Dataset items

╭──

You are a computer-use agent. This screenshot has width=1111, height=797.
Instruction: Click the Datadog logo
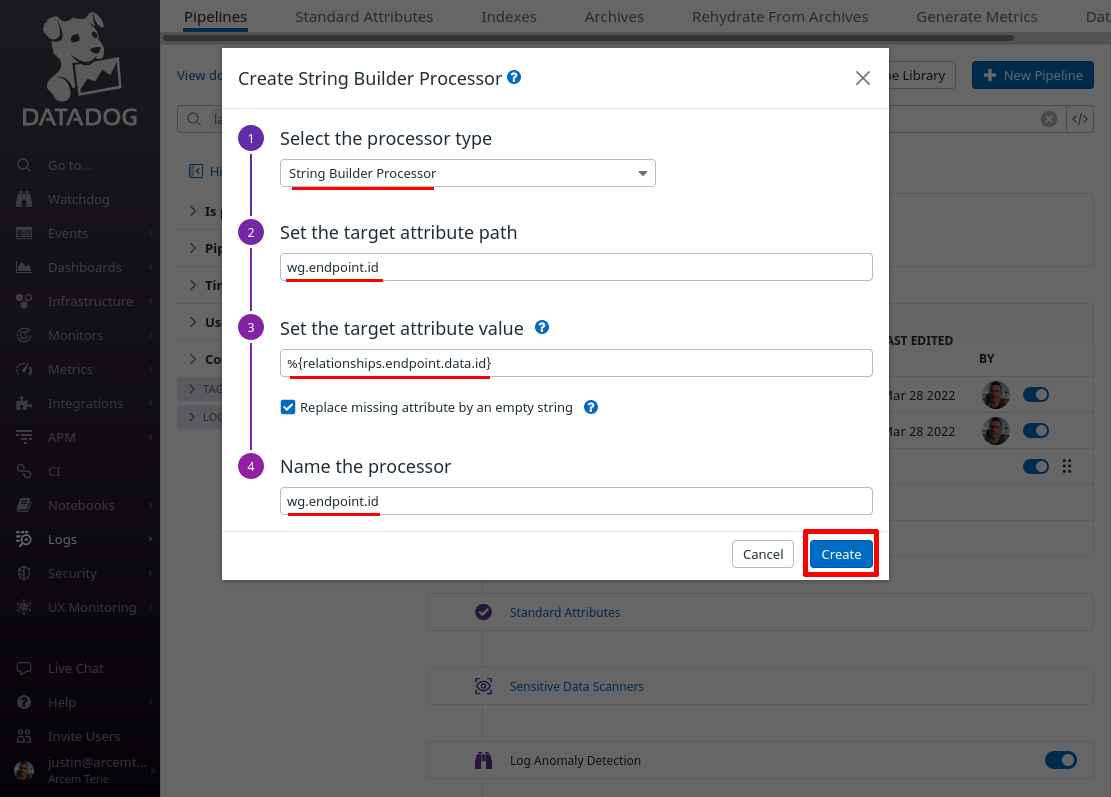pos(80,69)
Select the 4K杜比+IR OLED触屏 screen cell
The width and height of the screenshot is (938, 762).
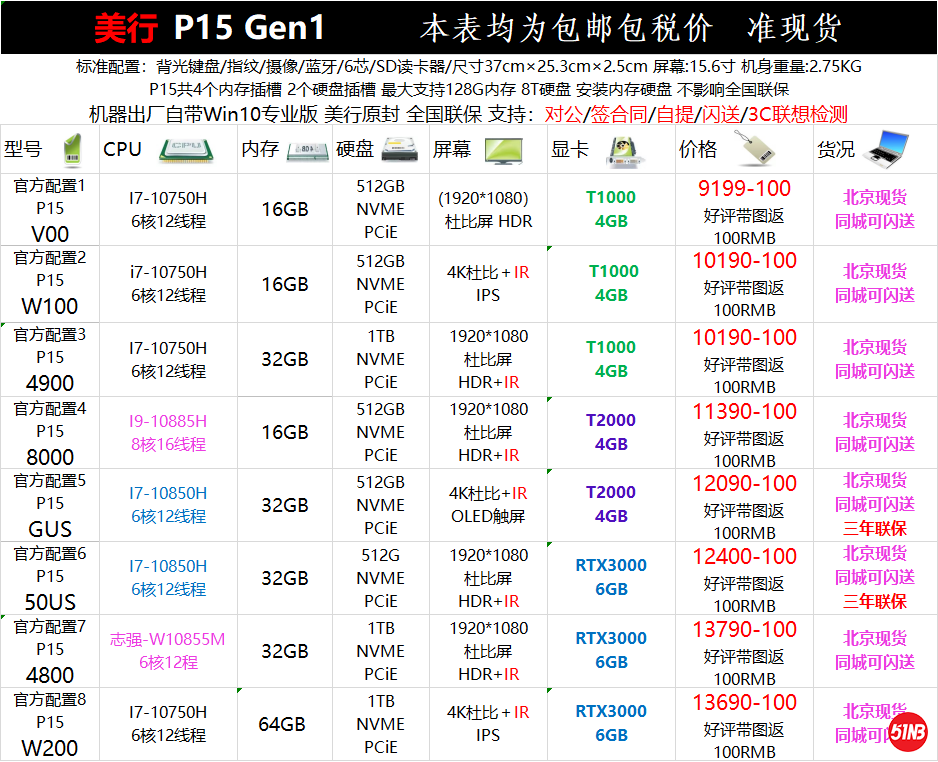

╰──

### EXERCISE OBJECTIVE
Your answer must be the entries written out word for word, without their pictures.

### ANSWER SECTION
You are a computer-use agent. This screenshot has width=1111, height=797.
Instruction: Click the Datadog logo
pos(80,69)
Select the 4K杜比+IR OLED触屏 screen cell
The width and height of the screenshot is (938, 762).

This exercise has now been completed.